La hinchazón de la soberbia y la humildad de la fe
En la profecía de Habacuc se contraponen dos actitudes: el injusto tiene el alma hinchada, mientras que el justo vivirá por su fe (cf Ha 2,2-4). Frente a la hinchazón de la soberbia está, como un auténtico principio que dinamiza la propia vida, la humildad de la fe.
La fe, como la esperanza y la caridad, adapta las facultades del hombre a la participación de la naturaleza divina (cf Catecismo 1812). Es Dios mismo quien, infundiendo en nuestra alma la virtud de la fe, nos capacita para una vida nueva que se caracteriza no por la cerrazón en uno mismo, sino por la apertura y la relación con la Santísima Trinidad.
Se entiende entonces que San Pablo, citando el texto de Habacuc: “El justo vivirá de la fe” (Rm 1,17), resalte la primacía de la iniciativa de Dios. No somos nosotros quienes nos hacemos justos a nosotros mismos, es Dios quien nos hace justos, borrando nuestros pecados y renovándonos interiormente con su gracia.
Esta relación nueva que la fe hace nacer en nosotros está llamada a incrementarse, a hacerse más profunda e intensa. Por la fe, hemos comenzado a ser de Dios y, si correspondemos a su gracia, si tratamos de conocerlo más cada día, si intentamos amar y cumplir su voluntad, Dios completará en nosotros lo que Él mismo ha iniciado.
No debe sorprendernos que los Apóstoles pidiesen al Señor: “Auméntanos la fe” (cf Lc 17,5-10).
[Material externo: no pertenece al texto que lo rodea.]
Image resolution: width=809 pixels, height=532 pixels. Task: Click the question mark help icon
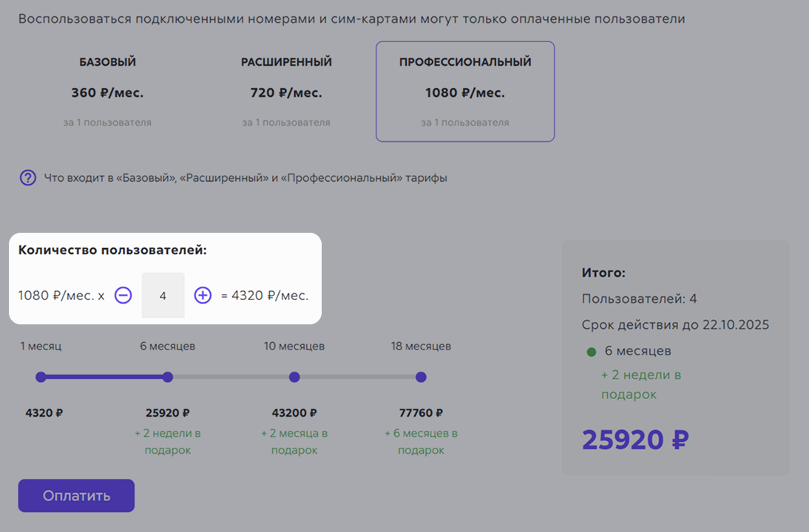pos(28,178)
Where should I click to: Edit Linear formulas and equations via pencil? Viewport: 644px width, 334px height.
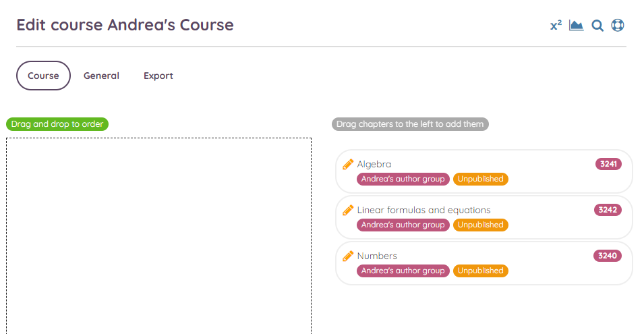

Ya pertenecían a Jesucristo, ya eran sus amigos, ya habían sido llamados por Él, pero esta pertenencia al Señor no se ve jamás culminada en la tierra, sino en el cielo, cuando vivamos por siempre con Dios.
Cada uno de nosotros puede hacer suya esa súplica. Puede constatar, asimismo, lo mucho que falta para que nuestra entrega a Él sea plena. Creemos, sí, pero no creemos del todo, en la medida en que subsisten en nuestra mente pensamientos que no son compatibles con los pensamientos de Dios, o en nuestro corazón afectos e inclinaciones que no proceden de Él ni llevan a la unión con Él.
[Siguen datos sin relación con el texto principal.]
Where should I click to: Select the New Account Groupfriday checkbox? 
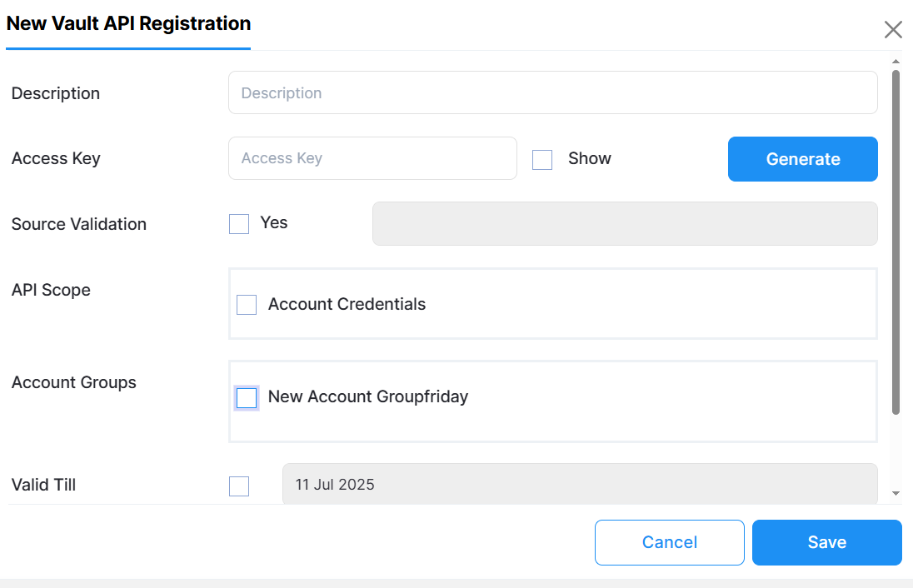(x=247, y=398)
La fe es un itinerario de comunión creciente, un camino de obediencia concreta en el que, incluso habiendo hecho todo lo mandado, no habríamos hecho nada más que lo mandado. San Beda escribe que “la perfección de la fe en los hombres consiste en reconocerse imperfectos después de cumplir todos los mandamientos”. La perfección nuestra, lo que nos da el acabamiento de nuestro ser, su plenitud, está más allá de nosotros: es Dios mismo. Es Él quien generosamente nos perfecciona porque nos diviniza.
El cristiano, tal como San Pablo aconseja a Timoteo, debe reavivar el don recibido; debe guardar la fe y vivir de ella. Pero también ha de profesarla, testimoniarla con firmeza y difundirla: “No tengas miedo de dar la cara por nuestro Señor”, “toma parte en los duros trabajos del Evangelio”, “vive con fe y amor cristiano” (cf 2 Tm 1,6-8.13-14).
Dios no nos pide nada que Él no haya hecho. Enviando a su Hijo e infundiendo en nuestros corazones el Espíritu Santo, Dios “ha dado la cara” por nosotros, por decirlo así. Nos ha abierto de par en par las puertas de su corazón para que podamos vivir en Él y con Él.